The Diageo Special Releases are basically irrelevant to me. The headline names are rolled out (Port Ellen and Brora) along with other, only occasionally seen malts. Most of them command three or four figure prices. They represent the arms race taking place between whisky producers and purchasers. Early releases saw purchasers take a chance to make a profit on the bottles. Diageo responded by wondering “why aren’t we having that money, we make the whisky?” and accordingly raised the prices to where they are now. The special releases come in September/October and not only are all last year’s bottles still available, but some of 2016s too, so make of that what you will in terms of supply and demand.

The bottom of the barrel in terms of price is usually the Lagavulin 12 year old. Since 2002, this cask strength expression from Islay has been part of the line-up. The batches do vary and it seems that 2017’s release was proving very popular indeed. I think I remember correctly when I say that legendary Lagavulin warehouse man Iain McArthur prefers a refill bourbon matured expression. I too, was fond of the 20 and 30 odd year old expressions he pours if you visit the distillery.

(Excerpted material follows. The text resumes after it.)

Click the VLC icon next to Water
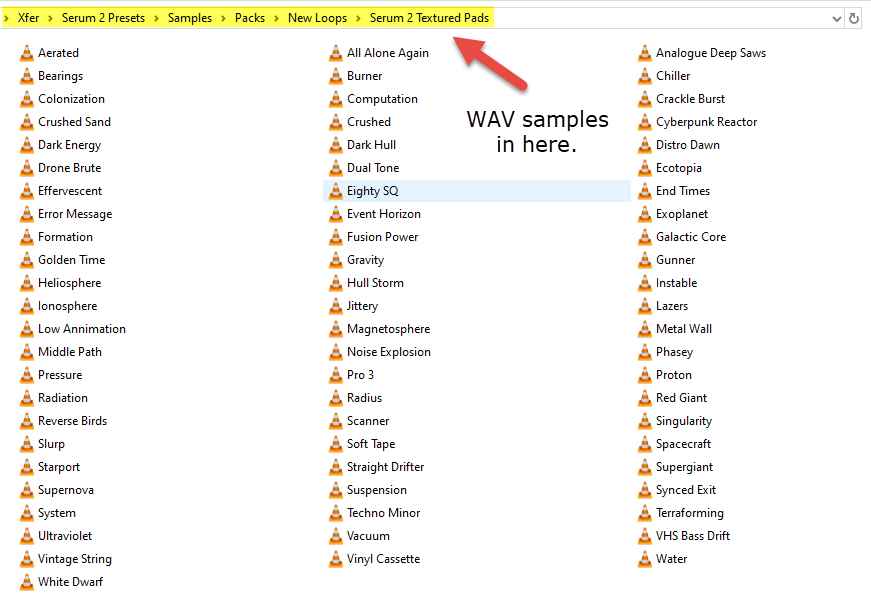This screenshot has width=871, height=600. [645, 559]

Thanks to the large amounts of this ‘limited’ release, Drinks by the Dram were offering samples of this rather having to commit to the full bottle purchase, which will set you back around £90.

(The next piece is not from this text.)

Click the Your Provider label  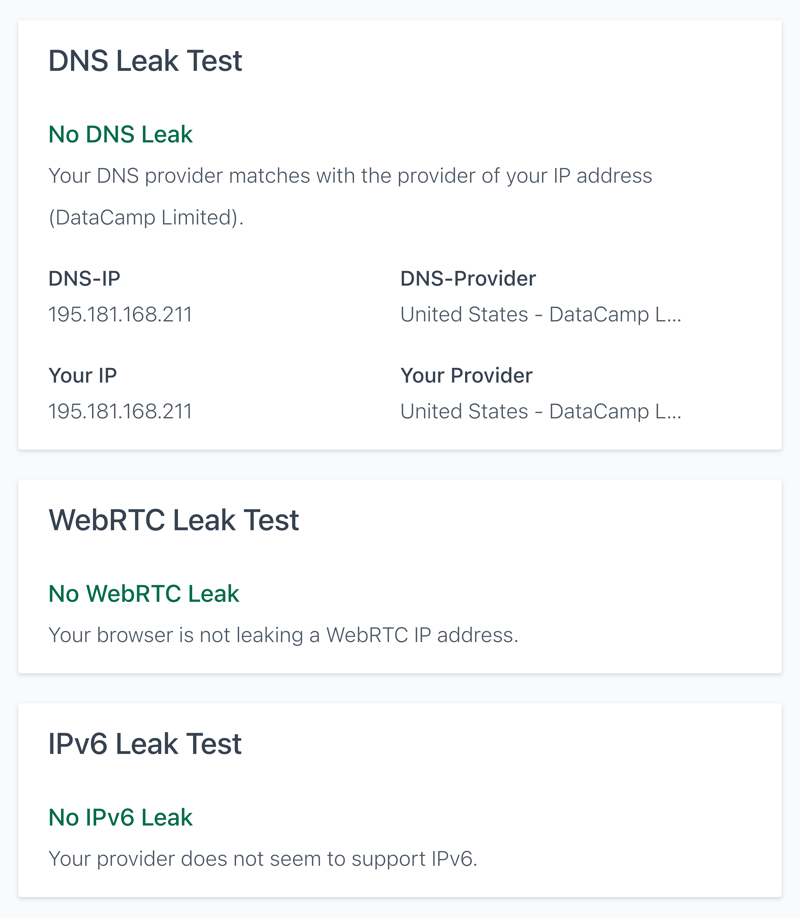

Lagavulin 12 Year Old – 2017 Special Release – 56.5%

Lagavulin 12

Nose – fresh and clean. I was expecting more peat, but whilst it’s certainly there, it doesn’t rule the roost for me. There’s vanilla, preserved lemons and fresh orange. Mineralic sea air, as well as slightly heavier elements of salted caramel and buttery fudge. A nuttiness pervades, bringing peanuts and walnuts. It softens with time and a sandalwood note develops too. Water makes things creamier and sweeter. 7.5

Palate – begins gently, a hint of grapefruit made sweeter with a dusting of vanilla icing sugar. Then salt, smoke and vegetal peat swamp the tongue. From the lightest beginning, this whisky turns into something colossal. A hint of citrus and some peanut echo the nose. A drop of water calms things down, taking the edge courtesy of the high alcohol away. 7.5

Finish – huge, with more salt and peat. It fills then dries the mouth. 8

Total Score: 23 / 30

A stellar example of a whisky with balance between cask and distillate. Today, a lot of expressions are “sherry-matured” this, “peated to X levels” that, they have something extra beyond just being a whisky from a certain distillery. This is Lagavulin, it’s been aged gently for 12 years and it’s good.